Top of DATA LISTING

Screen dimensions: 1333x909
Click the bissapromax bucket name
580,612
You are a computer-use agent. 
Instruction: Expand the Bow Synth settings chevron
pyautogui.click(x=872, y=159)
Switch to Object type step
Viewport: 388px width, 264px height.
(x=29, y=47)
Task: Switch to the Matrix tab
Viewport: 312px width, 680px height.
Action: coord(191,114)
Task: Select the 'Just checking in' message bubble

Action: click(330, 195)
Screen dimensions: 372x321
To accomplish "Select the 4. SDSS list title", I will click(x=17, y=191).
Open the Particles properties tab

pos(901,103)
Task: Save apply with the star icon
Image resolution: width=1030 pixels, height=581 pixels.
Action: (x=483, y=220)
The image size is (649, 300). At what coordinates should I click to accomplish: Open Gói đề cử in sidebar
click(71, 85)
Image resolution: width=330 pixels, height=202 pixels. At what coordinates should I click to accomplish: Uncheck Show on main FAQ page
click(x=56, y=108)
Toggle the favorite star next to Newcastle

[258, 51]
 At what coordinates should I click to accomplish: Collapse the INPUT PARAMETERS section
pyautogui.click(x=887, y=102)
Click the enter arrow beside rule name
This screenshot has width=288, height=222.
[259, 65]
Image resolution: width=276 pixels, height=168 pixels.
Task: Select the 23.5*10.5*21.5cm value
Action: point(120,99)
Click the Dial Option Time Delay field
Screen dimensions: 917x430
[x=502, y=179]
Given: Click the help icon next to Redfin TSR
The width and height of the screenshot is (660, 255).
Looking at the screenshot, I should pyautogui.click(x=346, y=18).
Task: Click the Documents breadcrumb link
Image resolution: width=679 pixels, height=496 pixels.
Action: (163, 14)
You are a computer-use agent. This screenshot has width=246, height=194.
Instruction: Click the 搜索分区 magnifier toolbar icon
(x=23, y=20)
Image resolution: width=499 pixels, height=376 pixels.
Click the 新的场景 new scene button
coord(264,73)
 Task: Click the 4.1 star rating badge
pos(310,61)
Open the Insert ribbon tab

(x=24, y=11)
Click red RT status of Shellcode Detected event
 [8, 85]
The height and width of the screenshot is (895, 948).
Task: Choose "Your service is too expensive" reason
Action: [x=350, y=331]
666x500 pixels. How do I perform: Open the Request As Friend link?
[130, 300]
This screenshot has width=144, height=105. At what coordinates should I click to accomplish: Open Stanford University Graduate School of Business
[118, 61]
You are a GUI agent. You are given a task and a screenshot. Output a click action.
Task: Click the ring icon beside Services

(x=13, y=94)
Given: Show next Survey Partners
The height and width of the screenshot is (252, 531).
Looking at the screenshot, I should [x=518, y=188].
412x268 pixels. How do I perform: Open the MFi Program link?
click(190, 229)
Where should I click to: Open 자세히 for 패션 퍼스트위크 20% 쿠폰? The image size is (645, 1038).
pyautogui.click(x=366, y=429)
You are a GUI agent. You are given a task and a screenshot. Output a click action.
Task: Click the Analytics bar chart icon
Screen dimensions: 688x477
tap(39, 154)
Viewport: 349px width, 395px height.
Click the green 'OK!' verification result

Bottom of DATA LISTING

=== GOAL OF THE EXERCISE ===
Each line of the material is to be returned precisely as written.

=== SOLUTION TO THE EXERCISE ===
Screen dimensions: 1333x909
Click the bissapromax bucket name
580,612
You are a computer-use agent. 
Instruction: Expand the Bow Synth settings chevron
pyautogui.click(x=872, y=159)
Switch to Object type step
Viewport: 388px width, 264px height.
(x=29, y=47)
Task: Switch to the Matrix tab
Viewport: 312px width, 680px height.
Action: coord(191,114)
Task: Select the 'Just checking in' message bubble

Action: click(330, 195)
Screen dimensions: 372x321
To accomplish "Select the 4. SDSS list title", I will click(x=17, y=191).
Open the Particles properties tab

pos(901,103)
Task: Save apply with the star icon
Image resolution: width=1030 pixels, height=581 pixels.
Action: (x=483, y=220)
The image size is (649, 300). At what coordinates should I click to accomplish: Open Gói đề cử in sidebar
click(71, 85)
Image resolution: width=330 pixels, height=202 pixels. At what coordinates should I click to accomplish: Uncheck Show on main FAQ page
click(x=56, y=108)
Toggle the favorite star next to Newcastle

[258, 51]
 At what coordinates should I click to accomplish: Collapse the INPUT PARAMETERS section
pyautogui.click(x=887, y=102)
Click the enter arrow beside rule name
This screenshot has width=288, height=222.
[259, 65]
Image resolution: width=276 pixels, height=168 pixels.
Task: Select the 23.5*10.5*21.5cm value
Action: point(120,99)
Click the Dial Option Time Delay field
Screen dimensions: 917x430
[x=502, y=179]
Given: Click the help icon next to Redfin TSR
The width and height of the screenshot is (660, 255).
Looking at the screenshot, I should pyautogui.click(x=346, y=18).
Task: Click the Documents breadcrumb link
Image resolution: width=679 pixels, height=496 pixels.
Action: (163, 14)
You are a computer-use agent. This screenshot has width=246, height=194.
Instruction: Click the 搜索分区 magnifier toolbar icon
(x=23, y=20)
Image resolution: width=499 pixels, height=376 pixels.
Click the 新的场景 new scene button
coord(264,73)
 Task: Click the 4.1 star rating badge
pos(310,61)
Open the Insert ribbon tab

(x=24, y=11)
Click red RT status of Shellcode Detected event
 [8, 85]
The height and width of the screenshot is (895, 948).
Task: Choose "Your service is too expensive" reason
Action: [x=350, y=331]
666x500 pixels. How do I perform: Open the Request As Friend link?
[130, 300]
This screenshot has width=144, height=105. At what coordinates should I click to accomplish: Open Stanford University Graduate School of Business
[118, 61]
You are a GUI agent. You are given a task and a screenshot. Output a click action.
Task: Click the ring icon beside Services

(x=13, y=94)
Given: Show next Survey Partners
The height and width of the screenshot is (252, 531).
Looking at the screenshot, I should [x=518, y=188].
412x268 pixels. How do I perform: Open the MFi Program link?
click(190, 229)
Where should I click to: Open 자세히 for 패션 퍼스트위크 20% 쿠폰? The image size is (645, 1038).
pyautogui.click(x=366, y=429)
You are a GUI agent. You are given a task and a screenshot. Output a click action.
Task: Click the Analytics bar chart icon
Screen dimensions: 688x477
tap(39, 154)
Viewport: 349px width, 395px height.
Click the green 'OK!' verification result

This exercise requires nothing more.